Après s'être fait un nom en tant que scénariste, Alex Garland a prouvé, ces dernières années, qu'il était également un excellent metteur en scène de genre, pourvu de riches idées illustrant des thématiques toujours denses, notamment dans leur reflet de notre propre humanité. Civil War dépeint une fracture sociale sur le sol américain, sous forme de déshumanisation des citoyens dans l'apogée d'une seconde guerre civile. Le scénario ne s'embarrasse pas sur le tenants et aboutissants de ce conflit armé, mais nous y plonge en compagnie de reporters de guerre, le temps d'un road movie à travers les États-Unis pour interviewer le Président à la Maison Blanche. La vétéran du cliché de terrain, Kirsten Dunst, chaperonne ainsi Cailee Spaeny, jeune journaliste débutante, épaulée par Wagner Moura et le plus briscard Stephen McKinley Henderson.
Pour un film assiégé par la tension militaire et les embuscades létales, ce point de vue plus neutre est original et confronte le quatuor à l'embrasement de cette nation-poudrière, les plaçant face à des hommes à la gâchette ultra-facile qui se sont préparés toute leur vie pour ce moment. Garland n'alerte, ainsi, pas sur une quelconque orientation politique du pays, évitant allègrement de prendre parti, mais épingle les horreurs et l'immoralité nées d'une telle situation. Chacun des camps est largement coupable de crimes de guerre, pour l'assouvissement de ses propres idéaux. Pour autant, la vision journalistique apporte également une réflexion viscérale sur ses témoins, plongés dans l'adrénaline des feux nourris et obsédés par le cliché déterminant, authentique et révélateur, au point de l'initier. En ce sens, Civil War rappelle sans mal Démineurs et Nightcrawler, sur fond de 28 Jours Plus Tard évidemment.

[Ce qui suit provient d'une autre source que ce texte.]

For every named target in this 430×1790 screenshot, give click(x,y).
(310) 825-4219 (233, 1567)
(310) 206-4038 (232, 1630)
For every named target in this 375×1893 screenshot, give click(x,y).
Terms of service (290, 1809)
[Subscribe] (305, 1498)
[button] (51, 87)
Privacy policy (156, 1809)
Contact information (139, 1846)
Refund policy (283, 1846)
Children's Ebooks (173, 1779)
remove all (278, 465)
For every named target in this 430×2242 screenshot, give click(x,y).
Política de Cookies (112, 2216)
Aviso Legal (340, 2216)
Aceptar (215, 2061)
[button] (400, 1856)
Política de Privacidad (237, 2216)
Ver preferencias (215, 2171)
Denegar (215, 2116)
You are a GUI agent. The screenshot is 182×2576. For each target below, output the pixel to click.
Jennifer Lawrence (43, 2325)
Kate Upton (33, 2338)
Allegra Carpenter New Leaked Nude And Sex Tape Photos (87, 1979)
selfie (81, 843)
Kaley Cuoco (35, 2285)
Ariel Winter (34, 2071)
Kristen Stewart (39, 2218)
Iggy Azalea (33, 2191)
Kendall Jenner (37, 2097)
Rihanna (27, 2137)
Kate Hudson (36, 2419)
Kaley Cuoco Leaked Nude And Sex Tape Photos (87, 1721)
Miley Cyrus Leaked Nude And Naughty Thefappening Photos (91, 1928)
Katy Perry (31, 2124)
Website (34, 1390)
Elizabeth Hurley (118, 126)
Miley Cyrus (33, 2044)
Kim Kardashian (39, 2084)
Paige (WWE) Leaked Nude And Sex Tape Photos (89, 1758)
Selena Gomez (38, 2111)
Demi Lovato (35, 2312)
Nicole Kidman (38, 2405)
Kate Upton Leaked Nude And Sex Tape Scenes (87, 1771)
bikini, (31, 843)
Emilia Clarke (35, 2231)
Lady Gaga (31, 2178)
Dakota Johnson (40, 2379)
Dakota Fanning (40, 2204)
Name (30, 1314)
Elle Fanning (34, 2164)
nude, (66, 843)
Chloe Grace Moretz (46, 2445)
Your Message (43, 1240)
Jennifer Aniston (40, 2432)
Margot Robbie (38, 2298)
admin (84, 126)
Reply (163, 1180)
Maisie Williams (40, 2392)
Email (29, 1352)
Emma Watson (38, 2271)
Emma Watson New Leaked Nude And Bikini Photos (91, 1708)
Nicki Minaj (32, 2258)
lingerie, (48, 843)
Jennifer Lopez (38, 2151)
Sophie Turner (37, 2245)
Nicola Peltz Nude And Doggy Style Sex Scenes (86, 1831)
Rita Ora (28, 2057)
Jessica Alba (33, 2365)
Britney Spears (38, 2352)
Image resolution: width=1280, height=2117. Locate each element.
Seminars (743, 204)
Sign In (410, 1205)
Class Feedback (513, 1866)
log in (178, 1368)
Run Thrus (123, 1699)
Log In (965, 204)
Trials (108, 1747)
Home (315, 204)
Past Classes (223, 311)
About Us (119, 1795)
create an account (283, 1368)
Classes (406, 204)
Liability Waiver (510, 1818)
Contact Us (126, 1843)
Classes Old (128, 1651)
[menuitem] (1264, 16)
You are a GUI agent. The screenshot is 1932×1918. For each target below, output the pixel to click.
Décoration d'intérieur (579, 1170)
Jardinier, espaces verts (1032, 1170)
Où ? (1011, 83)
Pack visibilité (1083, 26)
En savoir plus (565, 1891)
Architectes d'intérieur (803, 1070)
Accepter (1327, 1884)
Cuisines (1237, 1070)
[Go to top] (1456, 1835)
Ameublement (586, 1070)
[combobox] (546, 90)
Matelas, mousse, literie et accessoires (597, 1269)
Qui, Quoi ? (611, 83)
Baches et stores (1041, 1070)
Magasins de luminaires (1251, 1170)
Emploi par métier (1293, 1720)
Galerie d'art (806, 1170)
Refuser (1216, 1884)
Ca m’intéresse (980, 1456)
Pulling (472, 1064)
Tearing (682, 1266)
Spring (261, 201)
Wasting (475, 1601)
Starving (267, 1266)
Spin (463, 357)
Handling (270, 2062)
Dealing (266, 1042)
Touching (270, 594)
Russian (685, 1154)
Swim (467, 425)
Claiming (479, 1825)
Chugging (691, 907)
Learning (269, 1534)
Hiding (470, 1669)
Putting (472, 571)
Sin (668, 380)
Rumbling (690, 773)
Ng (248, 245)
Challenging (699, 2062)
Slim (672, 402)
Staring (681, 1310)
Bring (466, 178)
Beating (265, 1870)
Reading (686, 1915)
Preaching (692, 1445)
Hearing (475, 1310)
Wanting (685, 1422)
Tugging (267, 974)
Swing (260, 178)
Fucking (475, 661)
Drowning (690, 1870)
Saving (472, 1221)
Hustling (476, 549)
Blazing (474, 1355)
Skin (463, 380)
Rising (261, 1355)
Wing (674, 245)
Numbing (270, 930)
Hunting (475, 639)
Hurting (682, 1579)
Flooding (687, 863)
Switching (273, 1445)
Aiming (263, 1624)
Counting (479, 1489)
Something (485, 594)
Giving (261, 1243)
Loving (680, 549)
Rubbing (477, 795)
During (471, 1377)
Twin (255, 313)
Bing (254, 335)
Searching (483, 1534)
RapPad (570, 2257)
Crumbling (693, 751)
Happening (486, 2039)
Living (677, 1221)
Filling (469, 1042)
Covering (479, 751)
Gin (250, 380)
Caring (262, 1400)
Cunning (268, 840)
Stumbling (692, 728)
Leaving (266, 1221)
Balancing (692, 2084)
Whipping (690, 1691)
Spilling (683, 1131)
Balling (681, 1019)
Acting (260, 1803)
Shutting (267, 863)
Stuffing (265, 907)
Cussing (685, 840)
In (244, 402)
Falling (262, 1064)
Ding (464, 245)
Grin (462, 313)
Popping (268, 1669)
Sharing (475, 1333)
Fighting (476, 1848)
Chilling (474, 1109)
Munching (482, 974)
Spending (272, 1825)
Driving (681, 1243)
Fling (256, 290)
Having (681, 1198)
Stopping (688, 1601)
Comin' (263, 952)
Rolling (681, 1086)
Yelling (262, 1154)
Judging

Le cinéaste britannique sait surprendre son spectateur par des séquences intenses, en particulier dans la mise en scène de la guérilla urbaine, et la violence sourde du design sonore. C'est vraiment ce qui accapare la majeure partie des canaux sonores tant la bande-son de Salisbury et Barrow se montre timide. A contrario, les coups de feux, sifflements des balles traçantes, explosions à proximité, et autres bruitages agressifs du champ de bataille, sont assénés sans demi-mesure. On reconnaît, ici, son habileté à l'immersion aux côté des hommes en uniforme, suppléé par la photographie toujours aussi vibrante et délitée de Rob Hardy. Le rendu diurne est ainsi lumineux et baveux par endroit, néanmoins la plupart des séquences nocturnes profitent d'une composition visuelle évocatrice. On sent l'attache au savoir-faire indie et même l'ampleur du scénario, pour une guerre de cette échelle, demeure restreinte. Garland tient seulement à capturer son effondrement anticipateur d'une nation et, s'il subvient à ces thèmes usuels et offre une fresque captivante, parfois même poignante, on ne peut s'empêcher de le préférer et le trouver plus saisissant sur ses œuvres de science-fiction.